Super Cool Supercore
DHL Wealth Advisory - Jun 14, 2024
US markets cooled off Friday as investors looked to lock in gains after the benchmark S&P 500 and Nasdaq posted four straight days of record closes. Tech giants have been at the forefront of these gains and despite the consecutive new highs...
US markets cooled off Friday as investors looked to lock in gains after the benchmark S&P 500 and Nasdaq posted four straight days of record closes. Tech giants have been at the forefront of these gains and despite the consecutive new highs, the NYSE breadth has actually been negative (more decliners than advancers) more frequently for the last two weeks. At the same time less than half of the stocks in the index are trading above their 50-day moving averages leaving us with the big question of whether or not the mega-cap growth stocks will be able to continue offsetting what is happening to most of the other stocks in the index.
Wednesday was arguably the most important day of the month in terms of market moving economic data. The May U.S. CPI report and FOMC announcement were crammed into an exhilarating six-hour window with CPI delivering a welcome jolt of surprisingly good news, a refreshing change from the string of non-stop meaty increases seen earlier this year. However, some of that good news was diluted by a cautious Fed, which downshifted its consensus view on this year’s expected rate cuts from 75 bps to a parsimonious 25 bps, albeit followed by 100 bps next year. Still, this didn’t overly discourage markets, since the opinion among Fed members is diverse (with nearly half still looking at two cuts this year), and the good inflation news kept coming with declines in May producer and import prices.
Source: BMO Economics Talking Points: The French Disconnection
What really set this report apart is that core-core services prices (excluding energy and rent) actually fell for the first time since September 2021, and the dip was somewhat broad based. Mind you, this followed a blistering 7.4% annualized gain in the first four months of the year, which is keeping the yearly rate elevated at 4.8%. Still, it could be an early sign that looser labour markets are bearing some disinflation fruit.

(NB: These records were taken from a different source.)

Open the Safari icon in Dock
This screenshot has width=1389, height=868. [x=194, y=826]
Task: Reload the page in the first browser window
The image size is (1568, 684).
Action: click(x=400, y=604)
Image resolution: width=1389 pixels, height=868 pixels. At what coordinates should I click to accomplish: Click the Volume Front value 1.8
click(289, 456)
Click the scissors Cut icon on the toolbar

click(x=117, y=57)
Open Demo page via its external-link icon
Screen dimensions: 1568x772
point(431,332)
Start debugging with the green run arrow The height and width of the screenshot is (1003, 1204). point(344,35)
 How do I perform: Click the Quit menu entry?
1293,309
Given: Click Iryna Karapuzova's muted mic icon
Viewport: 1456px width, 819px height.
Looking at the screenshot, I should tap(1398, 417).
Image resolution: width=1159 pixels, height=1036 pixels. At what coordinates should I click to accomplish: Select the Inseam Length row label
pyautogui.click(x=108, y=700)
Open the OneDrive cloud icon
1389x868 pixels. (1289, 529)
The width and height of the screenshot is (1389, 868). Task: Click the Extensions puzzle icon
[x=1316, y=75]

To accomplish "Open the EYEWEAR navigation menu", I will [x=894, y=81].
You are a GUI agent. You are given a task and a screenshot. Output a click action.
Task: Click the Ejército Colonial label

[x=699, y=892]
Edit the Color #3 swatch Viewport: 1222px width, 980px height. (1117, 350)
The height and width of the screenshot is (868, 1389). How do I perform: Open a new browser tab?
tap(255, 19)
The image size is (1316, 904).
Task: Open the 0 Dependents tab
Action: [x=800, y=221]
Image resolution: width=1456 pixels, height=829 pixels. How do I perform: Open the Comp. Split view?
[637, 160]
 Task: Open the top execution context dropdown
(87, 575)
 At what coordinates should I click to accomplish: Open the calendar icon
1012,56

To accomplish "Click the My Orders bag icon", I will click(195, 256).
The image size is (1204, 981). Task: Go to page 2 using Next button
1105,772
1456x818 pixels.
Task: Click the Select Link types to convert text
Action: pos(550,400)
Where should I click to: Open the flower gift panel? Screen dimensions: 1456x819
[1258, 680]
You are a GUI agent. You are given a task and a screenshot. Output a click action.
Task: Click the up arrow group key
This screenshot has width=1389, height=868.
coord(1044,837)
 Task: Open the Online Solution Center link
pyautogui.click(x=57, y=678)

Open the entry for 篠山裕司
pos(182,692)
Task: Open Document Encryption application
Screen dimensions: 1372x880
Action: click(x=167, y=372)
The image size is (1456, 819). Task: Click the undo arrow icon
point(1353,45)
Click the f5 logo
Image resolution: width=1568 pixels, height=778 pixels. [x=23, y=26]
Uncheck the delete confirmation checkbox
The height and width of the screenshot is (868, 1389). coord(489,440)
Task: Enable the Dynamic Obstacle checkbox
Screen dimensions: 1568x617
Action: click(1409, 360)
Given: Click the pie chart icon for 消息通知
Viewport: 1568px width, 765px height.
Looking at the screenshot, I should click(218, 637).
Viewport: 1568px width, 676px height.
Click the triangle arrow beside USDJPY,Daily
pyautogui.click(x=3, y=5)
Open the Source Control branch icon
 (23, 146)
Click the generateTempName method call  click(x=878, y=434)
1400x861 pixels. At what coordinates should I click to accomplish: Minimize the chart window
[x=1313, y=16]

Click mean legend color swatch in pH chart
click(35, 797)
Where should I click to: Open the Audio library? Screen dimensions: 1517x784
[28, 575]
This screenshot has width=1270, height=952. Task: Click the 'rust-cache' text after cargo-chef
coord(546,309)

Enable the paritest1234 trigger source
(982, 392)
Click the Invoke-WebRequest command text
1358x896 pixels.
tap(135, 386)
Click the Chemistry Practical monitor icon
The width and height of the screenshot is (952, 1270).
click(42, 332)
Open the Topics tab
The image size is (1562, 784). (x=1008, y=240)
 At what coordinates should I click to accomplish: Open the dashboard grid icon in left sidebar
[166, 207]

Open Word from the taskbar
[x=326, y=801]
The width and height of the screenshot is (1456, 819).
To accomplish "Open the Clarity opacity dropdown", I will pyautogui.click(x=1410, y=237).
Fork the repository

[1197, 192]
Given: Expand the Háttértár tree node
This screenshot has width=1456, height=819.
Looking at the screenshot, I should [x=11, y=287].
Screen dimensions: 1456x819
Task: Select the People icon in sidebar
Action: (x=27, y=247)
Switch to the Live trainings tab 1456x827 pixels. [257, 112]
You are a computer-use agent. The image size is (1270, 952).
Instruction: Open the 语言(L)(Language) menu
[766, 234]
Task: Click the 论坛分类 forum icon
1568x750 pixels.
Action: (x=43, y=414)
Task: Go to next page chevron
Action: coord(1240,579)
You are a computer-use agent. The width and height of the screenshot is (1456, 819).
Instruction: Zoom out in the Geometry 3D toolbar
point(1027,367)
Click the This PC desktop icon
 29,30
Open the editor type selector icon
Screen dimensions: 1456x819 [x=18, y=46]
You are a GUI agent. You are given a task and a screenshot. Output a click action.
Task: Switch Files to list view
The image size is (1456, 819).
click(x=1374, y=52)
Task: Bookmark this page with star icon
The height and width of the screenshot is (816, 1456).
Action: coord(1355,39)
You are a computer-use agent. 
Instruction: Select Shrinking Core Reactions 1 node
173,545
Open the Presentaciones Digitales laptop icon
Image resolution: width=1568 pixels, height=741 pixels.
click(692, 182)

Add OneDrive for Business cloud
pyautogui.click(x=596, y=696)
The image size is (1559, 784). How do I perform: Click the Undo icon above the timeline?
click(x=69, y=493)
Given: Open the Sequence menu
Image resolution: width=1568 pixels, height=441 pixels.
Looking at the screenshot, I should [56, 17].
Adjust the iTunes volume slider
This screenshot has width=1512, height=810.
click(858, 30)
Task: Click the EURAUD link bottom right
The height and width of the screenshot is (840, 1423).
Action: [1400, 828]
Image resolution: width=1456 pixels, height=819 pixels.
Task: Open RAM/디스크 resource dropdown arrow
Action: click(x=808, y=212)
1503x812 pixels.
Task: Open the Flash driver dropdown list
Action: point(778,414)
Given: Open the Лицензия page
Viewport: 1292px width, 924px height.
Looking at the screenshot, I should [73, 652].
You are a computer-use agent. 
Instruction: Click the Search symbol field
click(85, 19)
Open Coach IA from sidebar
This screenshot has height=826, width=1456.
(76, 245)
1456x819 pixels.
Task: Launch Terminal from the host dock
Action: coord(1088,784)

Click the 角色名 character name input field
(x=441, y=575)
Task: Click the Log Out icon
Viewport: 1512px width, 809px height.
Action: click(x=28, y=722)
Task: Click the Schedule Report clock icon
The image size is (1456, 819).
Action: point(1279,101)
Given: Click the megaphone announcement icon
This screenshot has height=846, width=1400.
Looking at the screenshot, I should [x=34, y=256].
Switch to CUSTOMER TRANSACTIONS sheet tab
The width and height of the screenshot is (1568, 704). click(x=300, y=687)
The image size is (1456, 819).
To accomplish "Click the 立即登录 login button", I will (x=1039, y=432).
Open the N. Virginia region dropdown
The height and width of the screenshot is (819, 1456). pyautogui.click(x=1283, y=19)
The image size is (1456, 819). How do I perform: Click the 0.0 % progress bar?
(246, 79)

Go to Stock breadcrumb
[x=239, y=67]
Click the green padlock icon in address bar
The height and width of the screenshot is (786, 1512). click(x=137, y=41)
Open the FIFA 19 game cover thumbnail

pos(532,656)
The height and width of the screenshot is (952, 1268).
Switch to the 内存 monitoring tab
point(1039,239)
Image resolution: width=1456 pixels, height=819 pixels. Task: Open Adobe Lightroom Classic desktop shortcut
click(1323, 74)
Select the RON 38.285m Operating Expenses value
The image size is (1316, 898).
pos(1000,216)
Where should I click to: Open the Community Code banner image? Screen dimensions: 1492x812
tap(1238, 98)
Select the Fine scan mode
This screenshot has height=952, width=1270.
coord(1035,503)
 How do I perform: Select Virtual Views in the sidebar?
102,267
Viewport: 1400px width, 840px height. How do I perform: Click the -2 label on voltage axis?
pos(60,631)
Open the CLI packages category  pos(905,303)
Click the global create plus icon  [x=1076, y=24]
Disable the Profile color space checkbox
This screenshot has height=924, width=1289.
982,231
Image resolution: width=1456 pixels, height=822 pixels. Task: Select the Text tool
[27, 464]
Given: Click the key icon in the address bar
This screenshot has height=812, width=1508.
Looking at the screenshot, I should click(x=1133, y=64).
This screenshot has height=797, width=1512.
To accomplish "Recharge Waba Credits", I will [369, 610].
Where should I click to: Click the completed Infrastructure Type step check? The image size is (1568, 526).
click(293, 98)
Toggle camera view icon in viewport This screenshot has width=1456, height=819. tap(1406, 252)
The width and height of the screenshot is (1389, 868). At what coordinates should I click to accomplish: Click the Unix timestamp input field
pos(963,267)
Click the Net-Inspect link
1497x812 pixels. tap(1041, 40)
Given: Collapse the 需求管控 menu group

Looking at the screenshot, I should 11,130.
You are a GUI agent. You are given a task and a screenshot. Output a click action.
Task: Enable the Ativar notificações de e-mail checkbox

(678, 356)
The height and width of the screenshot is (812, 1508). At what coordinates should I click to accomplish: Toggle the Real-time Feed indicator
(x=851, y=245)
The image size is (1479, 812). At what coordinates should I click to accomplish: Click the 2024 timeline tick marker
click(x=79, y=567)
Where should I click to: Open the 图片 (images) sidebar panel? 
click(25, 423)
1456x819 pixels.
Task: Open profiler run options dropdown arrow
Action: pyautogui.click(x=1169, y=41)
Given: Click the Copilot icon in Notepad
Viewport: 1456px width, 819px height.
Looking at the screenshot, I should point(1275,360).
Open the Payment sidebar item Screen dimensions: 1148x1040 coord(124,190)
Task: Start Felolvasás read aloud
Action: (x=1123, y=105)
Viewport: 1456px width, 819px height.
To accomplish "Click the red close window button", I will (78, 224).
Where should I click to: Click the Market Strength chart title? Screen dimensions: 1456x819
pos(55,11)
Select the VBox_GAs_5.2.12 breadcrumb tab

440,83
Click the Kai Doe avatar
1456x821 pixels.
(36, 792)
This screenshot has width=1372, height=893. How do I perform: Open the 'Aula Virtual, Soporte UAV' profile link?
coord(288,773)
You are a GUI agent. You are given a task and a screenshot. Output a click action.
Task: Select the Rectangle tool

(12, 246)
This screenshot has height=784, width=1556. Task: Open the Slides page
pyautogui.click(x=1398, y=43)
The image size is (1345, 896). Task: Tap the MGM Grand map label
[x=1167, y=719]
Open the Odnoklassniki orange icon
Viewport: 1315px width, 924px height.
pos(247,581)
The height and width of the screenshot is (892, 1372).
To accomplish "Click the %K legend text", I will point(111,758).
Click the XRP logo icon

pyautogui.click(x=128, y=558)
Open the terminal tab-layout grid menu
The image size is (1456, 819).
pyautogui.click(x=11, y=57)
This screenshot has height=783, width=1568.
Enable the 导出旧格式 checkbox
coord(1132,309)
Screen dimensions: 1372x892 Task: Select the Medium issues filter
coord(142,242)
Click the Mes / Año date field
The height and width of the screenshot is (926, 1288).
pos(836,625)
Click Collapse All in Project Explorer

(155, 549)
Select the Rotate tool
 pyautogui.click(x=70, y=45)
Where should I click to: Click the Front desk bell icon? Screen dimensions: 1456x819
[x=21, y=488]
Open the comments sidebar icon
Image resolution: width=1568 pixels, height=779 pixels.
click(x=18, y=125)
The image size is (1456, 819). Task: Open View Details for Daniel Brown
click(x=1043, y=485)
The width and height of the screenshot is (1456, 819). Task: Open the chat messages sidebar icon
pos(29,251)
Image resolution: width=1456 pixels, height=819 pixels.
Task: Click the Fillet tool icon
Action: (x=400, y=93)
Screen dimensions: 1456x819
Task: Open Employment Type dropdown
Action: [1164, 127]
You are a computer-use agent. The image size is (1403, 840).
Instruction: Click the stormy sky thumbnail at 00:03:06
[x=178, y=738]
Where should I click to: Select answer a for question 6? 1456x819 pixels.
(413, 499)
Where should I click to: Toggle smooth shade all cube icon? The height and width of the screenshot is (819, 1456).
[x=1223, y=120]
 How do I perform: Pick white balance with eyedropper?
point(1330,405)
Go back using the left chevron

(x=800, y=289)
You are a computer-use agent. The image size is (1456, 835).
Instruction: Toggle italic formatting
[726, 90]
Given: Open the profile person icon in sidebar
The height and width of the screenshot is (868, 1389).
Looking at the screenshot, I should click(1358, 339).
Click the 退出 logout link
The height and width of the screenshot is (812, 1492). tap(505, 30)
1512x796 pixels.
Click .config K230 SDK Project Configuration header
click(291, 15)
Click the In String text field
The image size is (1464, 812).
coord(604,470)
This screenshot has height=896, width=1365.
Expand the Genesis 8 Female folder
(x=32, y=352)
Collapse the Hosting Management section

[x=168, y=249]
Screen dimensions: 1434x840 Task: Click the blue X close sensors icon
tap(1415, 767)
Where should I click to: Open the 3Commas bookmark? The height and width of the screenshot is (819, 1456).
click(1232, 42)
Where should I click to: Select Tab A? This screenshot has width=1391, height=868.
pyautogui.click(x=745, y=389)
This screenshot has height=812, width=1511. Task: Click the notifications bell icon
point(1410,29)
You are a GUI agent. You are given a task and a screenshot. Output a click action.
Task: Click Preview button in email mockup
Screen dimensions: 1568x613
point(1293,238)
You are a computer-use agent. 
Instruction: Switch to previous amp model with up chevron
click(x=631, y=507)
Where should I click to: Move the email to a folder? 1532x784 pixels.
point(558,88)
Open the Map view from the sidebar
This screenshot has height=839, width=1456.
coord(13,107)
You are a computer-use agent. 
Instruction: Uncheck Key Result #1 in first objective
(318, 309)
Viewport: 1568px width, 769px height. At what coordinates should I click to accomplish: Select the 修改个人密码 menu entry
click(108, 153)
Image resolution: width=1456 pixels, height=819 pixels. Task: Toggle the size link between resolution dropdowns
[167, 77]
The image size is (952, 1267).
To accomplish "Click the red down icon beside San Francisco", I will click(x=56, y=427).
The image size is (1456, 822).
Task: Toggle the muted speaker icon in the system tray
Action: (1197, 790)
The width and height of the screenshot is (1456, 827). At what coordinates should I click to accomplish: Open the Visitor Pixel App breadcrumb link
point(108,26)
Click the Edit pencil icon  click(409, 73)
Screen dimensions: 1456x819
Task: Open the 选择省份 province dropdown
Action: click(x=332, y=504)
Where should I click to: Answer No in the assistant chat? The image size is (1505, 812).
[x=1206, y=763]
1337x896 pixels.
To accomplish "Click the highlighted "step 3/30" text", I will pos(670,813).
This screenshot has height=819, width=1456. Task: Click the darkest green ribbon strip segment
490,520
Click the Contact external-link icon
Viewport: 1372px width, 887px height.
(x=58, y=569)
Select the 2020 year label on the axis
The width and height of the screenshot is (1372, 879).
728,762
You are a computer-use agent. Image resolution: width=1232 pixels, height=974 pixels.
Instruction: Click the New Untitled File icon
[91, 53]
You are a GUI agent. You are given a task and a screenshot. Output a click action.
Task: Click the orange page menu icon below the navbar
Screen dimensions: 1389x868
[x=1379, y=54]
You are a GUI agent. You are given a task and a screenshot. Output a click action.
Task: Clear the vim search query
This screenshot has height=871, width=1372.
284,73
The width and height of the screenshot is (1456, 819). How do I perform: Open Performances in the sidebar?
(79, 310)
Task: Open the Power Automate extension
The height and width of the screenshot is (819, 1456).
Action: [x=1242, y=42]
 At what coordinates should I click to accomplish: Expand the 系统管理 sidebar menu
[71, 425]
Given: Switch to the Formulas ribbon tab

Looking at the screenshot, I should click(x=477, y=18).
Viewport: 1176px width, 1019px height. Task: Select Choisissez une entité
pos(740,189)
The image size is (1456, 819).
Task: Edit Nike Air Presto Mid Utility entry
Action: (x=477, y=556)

Source: BMO Economics AM Charts: June 13, 2024
Canada was largely a spectator to this week’s many important developments. But the heavy-duty bond market rally seeped into GoCs, slicing yields nearly as much as for Treasuries. The reality is that even with all of the brave talk from the Bank of Canada about carving an independent policy path, it would make additional rate cuts much easier if the Fed is also cutting. The important five-year yield fell 20 bps on the week, following an 18 bp drop last week, taking it to 3.3%. That’s more than 100 bps below last Fall’s highs, and, through the longer-term mortgage rate channel, could provide some important additional support for the housing market.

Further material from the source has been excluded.